— Start EXTRACT —

BY Soko Directory Team · April 11, 2016 09:04 am

African economies need more than growth to create jobs and improve livelihoods for the majority. This goal will only be achieved by stepping up investments in the continents agricultural sector since most countries in Africa depend on agriculture for sustainability.

Africa’s economies are mainly driven by agriculture which contributes an average of 30 – 40% to most African economies, accounting for 17% of the continent’s total GDP and at least 40% of the continent’s foreign exchange earnings.

The contribution to foreign earnings is nearly 80% for some countries such as Malawi. The continent accounts for 89% of the rural population in agriculture-based countries, and until recently, the growth in agriculture in Sub-Sahara Africa has exceeded growth in non-agricultural sectors.

Although urbanization is rapidly increasing across the continent, agriculture still provides livelihoods for about 60% of the continent’s active labor force and 70% of the people of Sub-Sahara Africa depend on agriculture for their livelihoods and food security.

Hunger is a constant phenomenon in Africa. The United Nations Food and Agricultural Organization (FAO) reported that the total number of hungry people in the world was 795 million in 2014, with 239 million of these in Sub Sahara Africa. However, persistent hunger and food insecurity remains a key development policy concern, particularly in Africa.

— End EXTRACT —

• **TO BE DONE**
1/ List every percentage figure in the text on African agriculture, in the order it appears. Count a range as one figure.
2/ Rewrite the text on African agriculture from "African economies need" up to and including "agriculture for sustainability.", replacing "jobs" with "employment".

— Start SUPPLIED MATERIAL —

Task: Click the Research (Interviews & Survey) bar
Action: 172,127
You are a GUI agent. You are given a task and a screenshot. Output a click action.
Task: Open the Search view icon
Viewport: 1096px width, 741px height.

— End SUPPLIED MATERIAL —
— Start SUPPLIED MATERIAL —

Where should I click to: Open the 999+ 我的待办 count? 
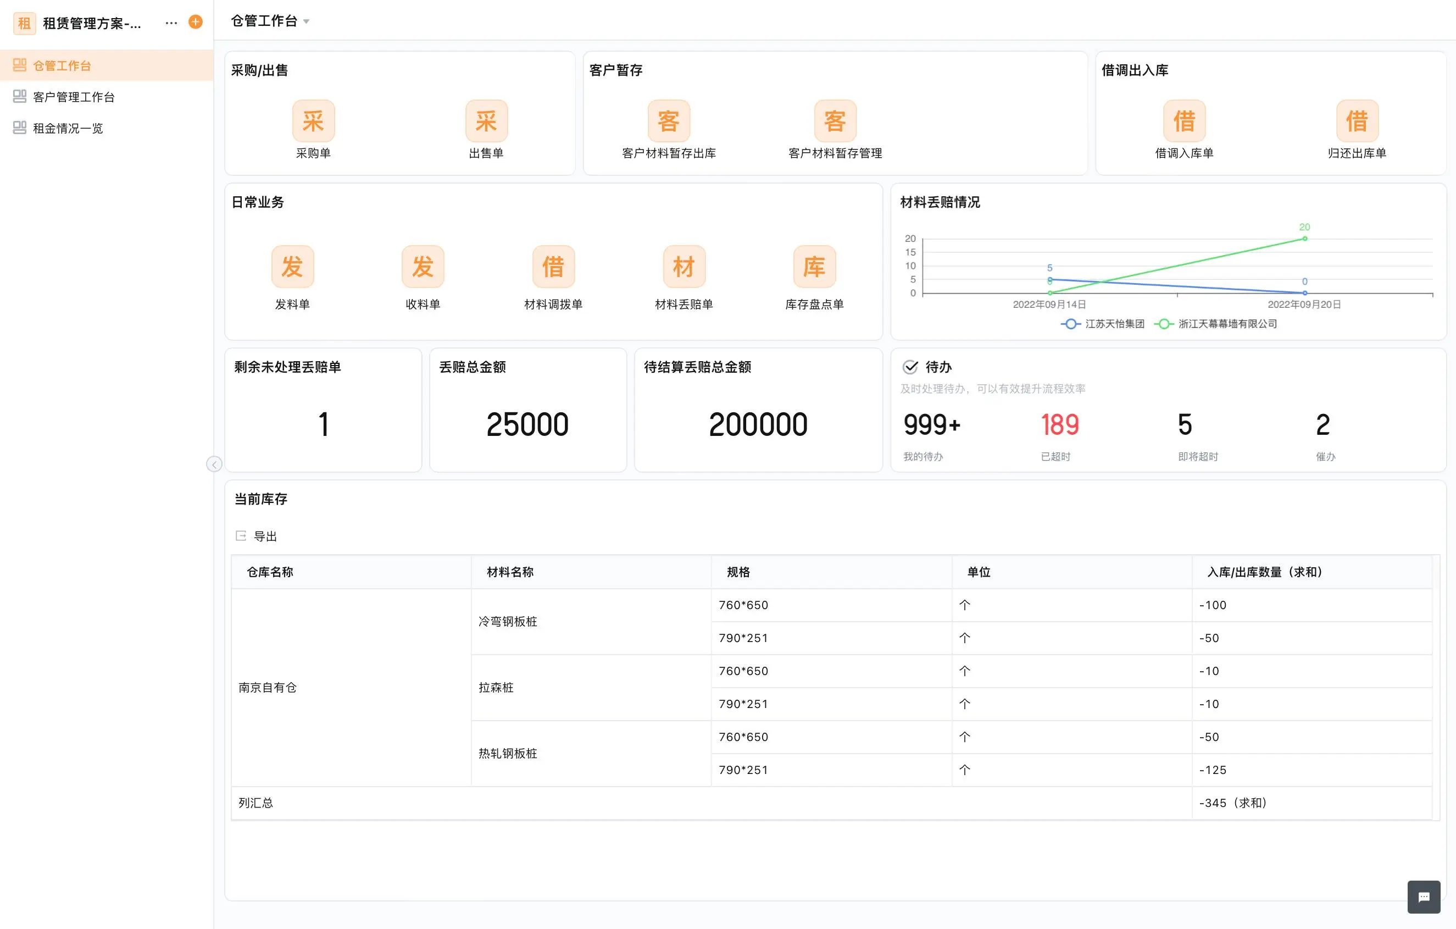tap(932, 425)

— End SUPPLIED MATERIAL —
— Start SUPPLIED MATERIAL —

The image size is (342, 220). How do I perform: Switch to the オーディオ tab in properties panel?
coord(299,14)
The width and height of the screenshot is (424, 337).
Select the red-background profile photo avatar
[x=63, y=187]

— End SUPPLIED MATERIAL —

• **ANSWERS TO THE PROBLEMS**
1/
30 – 40%
17%
40%
80%
89%
60%
70%

2/
African economies need more than growth to create employment and improve livelihoods for the majority. This goal will only be achieved by stepping up investments in the continents agricultural sector since most countries in Africa depend on agriculture for sustainability.